Stated task: Rewrite the entries from the line containing "This screenshot has width=1568, height=360." through the end of the entries, inclusive, as a JSON list of strings with one string per line. Leave out blank lines.

%%

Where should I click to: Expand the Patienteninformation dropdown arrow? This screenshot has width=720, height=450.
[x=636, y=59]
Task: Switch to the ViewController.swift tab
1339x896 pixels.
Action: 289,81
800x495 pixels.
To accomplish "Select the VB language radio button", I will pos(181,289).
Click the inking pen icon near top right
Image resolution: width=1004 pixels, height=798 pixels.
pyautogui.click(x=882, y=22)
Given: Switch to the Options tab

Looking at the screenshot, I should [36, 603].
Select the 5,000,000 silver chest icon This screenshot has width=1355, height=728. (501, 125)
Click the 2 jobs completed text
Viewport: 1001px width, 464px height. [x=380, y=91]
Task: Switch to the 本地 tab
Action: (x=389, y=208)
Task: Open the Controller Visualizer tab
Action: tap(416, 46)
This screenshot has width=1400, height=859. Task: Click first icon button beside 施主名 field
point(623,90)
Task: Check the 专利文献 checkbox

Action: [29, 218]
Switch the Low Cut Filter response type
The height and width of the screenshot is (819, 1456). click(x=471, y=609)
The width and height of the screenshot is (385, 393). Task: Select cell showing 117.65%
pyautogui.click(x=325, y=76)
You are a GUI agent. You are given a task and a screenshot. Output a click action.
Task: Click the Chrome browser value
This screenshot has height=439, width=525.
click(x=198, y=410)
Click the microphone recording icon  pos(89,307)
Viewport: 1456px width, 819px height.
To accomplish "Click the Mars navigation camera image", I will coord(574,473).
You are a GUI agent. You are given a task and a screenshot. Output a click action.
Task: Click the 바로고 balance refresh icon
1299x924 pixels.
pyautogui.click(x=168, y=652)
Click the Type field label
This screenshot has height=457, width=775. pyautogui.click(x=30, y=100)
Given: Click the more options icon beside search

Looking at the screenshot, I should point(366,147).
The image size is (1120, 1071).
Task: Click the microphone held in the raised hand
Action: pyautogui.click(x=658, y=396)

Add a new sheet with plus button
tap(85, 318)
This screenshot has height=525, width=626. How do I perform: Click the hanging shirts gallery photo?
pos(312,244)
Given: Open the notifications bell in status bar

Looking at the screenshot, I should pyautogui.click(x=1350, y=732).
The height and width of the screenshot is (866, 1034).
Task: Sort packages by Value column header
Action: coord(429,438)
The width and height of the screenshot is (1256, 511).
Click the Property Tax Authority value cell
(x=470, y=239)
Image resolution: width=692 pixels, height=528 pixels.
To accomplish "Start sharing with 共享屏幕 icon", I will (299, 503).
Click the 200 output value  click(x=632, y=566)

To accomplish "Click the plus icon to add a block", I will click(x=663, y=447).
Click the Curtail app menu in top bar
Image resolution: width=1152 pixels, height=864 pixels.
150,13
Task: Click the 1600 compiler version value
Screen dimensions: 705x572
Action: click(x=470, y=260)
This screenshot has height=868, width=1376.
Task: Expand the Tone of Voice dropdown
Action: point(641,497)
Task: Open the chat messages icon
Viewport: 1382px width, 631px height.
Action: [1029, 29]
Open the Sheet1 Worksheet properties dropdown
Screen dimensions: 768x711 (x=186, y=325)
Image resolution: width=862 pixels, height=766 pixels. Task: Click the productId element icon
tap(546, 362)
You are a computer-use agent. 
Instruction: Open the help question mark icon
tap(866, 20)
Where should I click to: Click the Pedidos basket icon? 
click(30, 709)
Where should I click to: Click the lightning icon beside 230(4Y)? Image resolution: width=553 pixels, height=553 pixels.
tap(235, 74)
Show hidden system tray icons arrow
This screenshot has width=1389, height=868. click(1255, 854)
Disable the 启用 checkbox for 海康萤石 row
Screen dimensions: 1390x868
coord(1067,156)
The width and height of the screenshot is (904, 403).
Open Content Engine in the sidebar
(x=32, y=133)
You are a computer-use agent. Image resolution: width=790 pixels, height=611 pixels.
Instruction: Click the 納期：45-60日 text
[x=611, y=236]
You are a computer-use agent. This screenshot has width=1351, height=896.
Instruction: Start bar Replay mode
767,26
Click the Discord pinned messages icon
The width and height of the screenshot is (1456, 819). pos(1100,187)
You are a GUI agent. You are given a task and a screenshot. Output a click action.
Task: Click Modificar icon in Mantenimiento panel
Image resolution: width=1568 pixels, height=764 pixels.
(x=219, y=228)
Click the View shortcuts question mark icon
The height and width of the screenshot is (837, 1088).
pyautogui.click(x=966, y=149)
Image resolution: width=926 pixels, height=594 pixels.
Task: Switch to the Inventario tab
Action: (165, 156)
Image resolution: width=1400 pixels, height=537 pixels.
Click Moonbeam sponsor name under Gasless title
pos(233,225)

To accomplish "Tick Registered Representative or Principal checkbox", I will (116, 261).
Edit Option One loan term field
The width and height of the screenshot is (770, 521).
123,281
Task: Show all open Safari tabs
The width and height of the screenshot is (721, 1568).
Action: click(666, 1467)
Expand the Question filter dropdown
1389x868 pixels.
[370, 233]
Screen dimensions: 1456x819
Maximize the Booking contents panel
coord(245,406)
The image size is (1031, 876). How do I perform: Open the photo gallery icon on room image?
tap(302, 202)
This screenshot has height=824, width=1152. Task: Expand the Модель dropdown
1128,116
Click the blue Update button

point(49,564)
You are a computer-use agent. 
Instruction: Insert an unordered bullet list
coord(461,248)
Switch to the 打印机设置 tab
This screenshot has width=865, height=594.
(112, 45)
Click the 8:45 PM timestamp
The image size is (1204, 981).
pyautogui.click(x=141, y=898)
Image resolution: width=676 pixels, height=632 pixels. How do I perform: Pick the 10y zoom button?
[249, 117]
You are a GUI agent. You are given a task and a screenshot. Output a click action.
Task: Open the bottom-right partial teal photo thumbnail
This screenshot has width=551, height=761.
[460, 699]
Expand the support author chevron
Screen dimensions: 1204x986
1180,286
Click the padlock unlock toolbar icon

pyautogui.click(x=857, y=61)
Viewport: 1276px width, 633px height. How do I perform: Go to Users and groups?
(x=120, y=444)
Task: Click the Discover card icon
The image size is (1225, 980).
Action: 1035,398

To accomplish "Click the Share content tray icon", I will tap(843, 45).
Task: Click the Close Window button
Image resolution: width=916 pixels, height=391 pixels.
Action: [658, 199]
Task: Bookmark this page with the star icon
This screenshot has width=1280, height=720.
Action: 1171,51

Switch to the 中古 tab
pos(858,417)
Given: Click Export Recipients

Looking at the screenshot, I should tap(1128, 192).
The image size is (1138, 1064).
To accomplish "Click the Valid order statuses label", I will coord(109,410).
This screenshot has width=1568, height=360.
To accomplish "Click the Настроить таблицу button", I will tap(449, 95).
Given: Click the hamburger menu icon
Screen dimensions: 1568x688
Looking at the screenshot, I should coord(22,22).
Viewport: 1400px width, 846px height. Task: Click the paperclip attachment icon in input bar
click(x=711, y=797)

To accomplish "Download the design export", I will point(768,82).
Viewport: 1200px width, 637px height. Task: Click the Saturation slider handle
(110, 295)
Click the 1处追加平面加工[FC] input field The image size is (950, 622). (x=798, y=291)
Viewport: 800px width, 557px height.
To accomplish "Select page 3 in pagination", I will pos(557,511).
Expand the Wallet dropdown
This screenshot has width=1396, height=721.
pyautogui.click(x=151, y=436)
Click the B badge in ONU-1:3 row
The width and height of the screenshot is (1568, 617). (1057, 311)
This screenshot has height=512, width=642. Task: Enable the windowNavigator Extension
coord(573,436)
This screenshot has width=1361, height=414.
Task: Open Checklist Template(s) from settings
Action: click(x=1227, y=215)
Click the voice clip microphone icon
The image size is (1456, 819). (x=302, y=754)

%%

Correct output:
[
  "This screenshot has width=1568, height=360.",
  "To accomplish \"Click the Настроить таблицу button\", I will tap(449, 95).",
  "Given: Click the hamburger menu icon",
  "Screen dimensions: 1568x688",
  "Looking at the screenshot, I should coord(22,22).",
  "Viewport: 1400px width, 846px height. Task: Click the paperclip attachment icon in input bar",
  "click(x=711, y=797)",
  "To accomplish \"Download the design export\", I will point(768,82).",
  "Viewport: 1200px width, 637px height. Task: Click the Saturation slider handle",
  "(110, 295)",
  "Click the 1处追加平面加工[FC] input field The image size is (950, 622). (x=798, y=291)",
  "Viewport: 800px width, 557px height.",
  "To accomplish \"Select page 3 in pagination\", I will pos(557,511).",
  "Expand the Wallet dropdown",
  "This screenshot has width=1396, height=721.",
  "pyautogui.click(x=151, y=436)",
  "Click the B badge in ONU-1:3 row",
  "The width and height of the screenshot is (1568, 617). (1057, 311)",
  "This screenshot has height=512, width=642. Task: Enable the windowNavigator Extension",
  "coord(573,436)",
  "This screenshot has width=1361, height=414.",
  "Task: Open Checklist Template(s) from settings",
  "Action: click(x=1227, y=215)",
  "Click the voice clip microphone icon",
  "The image size is (1456, 819). (x=302, y=754)"
]